**ACTIVITY**
All lines from the one with "The image size is (700, 400)." through the final line of the records below must be written out exactly, with no other text.

**SUPPLIED ENTRIES**
──────────
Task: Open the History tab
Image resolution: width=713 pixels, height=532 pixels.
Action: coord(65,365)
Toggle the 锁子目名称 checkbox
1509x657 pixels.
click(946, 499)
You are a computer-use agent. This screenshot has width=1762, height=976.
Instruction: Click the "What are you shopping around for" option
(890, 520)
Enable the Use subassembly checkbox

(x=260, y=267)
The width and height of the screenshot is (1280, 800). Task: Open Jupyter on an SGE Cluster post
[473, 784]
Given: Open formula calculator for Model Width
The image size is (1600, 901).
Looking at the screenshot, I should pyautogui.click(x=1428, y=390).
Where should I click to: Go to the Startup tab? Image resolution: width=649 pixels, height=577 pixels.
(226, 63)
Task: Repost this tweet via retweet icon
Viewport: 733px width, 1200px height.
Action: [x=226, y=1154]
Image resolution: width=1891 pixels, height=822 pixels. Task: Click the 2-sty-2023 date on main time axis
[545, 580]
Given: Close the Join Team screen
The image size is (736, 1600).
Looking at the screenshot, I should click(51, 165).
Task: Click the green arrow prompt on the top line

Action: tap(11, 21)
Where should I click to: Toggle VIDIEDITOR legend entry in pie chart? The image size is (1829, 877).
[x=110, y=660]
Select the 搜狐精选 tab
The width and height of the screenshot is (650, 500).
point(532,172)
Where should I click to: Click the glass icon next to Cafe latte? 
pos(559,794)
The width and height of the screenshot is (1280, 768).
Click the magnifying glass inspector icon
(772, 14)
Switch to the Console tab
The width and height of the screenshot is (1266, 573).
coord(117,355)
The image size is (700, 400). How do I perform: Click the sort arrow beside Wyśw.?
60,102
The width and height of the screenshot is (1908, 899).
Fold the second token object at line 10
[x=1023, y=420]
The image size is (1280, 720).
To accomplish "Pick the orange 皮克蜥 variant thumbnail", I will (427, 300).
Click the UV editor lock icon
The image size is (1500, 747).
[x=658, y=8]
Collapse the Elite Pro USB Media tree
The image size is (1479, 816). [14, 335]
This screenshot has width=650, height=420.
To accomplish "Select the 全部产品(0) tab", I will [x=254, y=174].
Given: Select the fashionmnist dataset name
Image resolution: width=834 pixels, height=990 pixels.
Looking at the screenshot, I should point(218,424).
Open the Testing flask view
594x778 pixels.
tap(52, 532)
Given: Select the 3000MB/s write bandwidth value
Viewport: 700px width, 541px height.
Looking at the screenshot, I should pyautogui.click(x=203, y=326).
──────────
**RESPONSE AREA**
The image size is (700, 400). How do I perform: Click the sort arrow beside Wyśw.?
60,102
The width and height of the screenshot is (1908, 899).
Fold the second token object at line 10
[x=1023, y=420]
The image size is (1280, 720).
To accomplish "Pick the orange 皮克蜥 variant thumbnail", I will (427, 300).
Click the UV editor lock icon
The image size is (1500, 747).
[x=658, y=8]
Collapse the Elite Pro USB Media tree
The image size is (1479, 816). [14, 335]
This screenshot has width=650, height=420.
To accomplish "Select the 全部产品(0) tab", I will [x=254, y=174].
Given: Select the fashionmnist dataset name
Image resolution: width=834 pixels, height=990 pixels.
Looking at the screenshot, I should point(218,424).
Open the Testing flask view
594x778 pixels.
tap(52, 532)
Given: Select the 3000MB/s write bandwidth value
Viewport: 700px width, 541px height.
Looking at the screenshot, I should pyautogui.click(x=203, y=326).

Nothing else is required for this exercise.